Фрик приоткрыл один глаз. – А может, оставить? Потолок всё равно пустует.
– Нет, – сказала Лисса. – У нас теперь заведение общественного назначения. С потолков должна капать стабильность.
Тия принесла поднос с булочками и поставила перед Рованом. Он взял одну, но не ел – просто смотрел, как пар поднимается к свету.
– Ты опять в мыслях, – сказала ведьма, садясь напротив.
– Я думаю, как долго им удастся держать людей в страхе.
– Пока у них не кончится бумага для приказов.
Он усмехнулся, но взгляд остался тяжёлым. – Знаешь, что самое страшное? Они верят, что делают правильно.
– Да, – ответила Лисса. – И это делает их особенно опасными. Но, – она кивнула на кота, – у нас есть своя контрмагия.
Фрик потянулся, лениво умываясь. – Сарказм и выпечка. Универсальные средства.
Пепелок громыхнул крышкой котла. – И философский суп. Не недооценивай кулинарию.
Снаружи кто-то постучал. Дверь открылась, и в таверну вошёл мальчишка – тот самый, с фонарём. Лицо у него было взволнованное, а в руках – свёрток из старой ткани. Он подбежал к Лиссе и прошептал:
– Это вам. От тех, кто теперь прячется в старом театре. Они говорят, что это нужно сохранить.
Ведьма осторожно развернула ткань – внутри лежала книга, потемневшая, переплетённая ремнями. На обложке выгоревшие слова: «Каталог чудес, неподлежащих отмене».
Фрик поднял хвост трубой. – Это шутка?
– Нет, – ответила Лисса, ощупывая кожаную поверхность. – Это одна из первых хранилищных книг Академии.
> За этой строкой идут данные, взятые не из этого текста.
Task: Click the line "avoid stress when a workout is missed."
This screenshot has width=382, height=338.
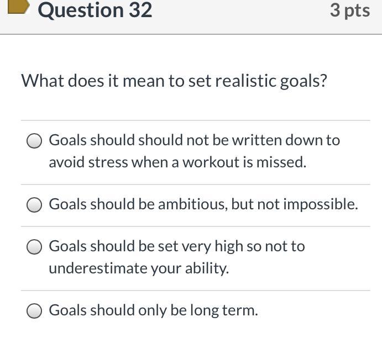Action: 177,162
Я думала, все сожжены.
Рован подошёл ближе. – Значит, кто-то всё-таки сохранил память.
– Или память сама сохранила себя, – сказала ведьма.
Она открыла книгу. Вместо слов – изображения: искры, запахи, вспышки воспоминаний, детские смехи, старческие слёзы, всё то, что невозможно описать приказом. Книга будто дышала.
Пепелок осторожно наклонился, и от его дыхания страницы вспыхнули мягким светом. – Её можно спрятать в подвале, но лучше – прочитать вслух.
– Тогда спрячем в голосах, – сказала ведьма. – Пусть каждый, кто сюда войдёт, унесёт хотя бы строчку.
Тия смотрела на всё это широко раскрытыми глазами. – А если Совет узнает?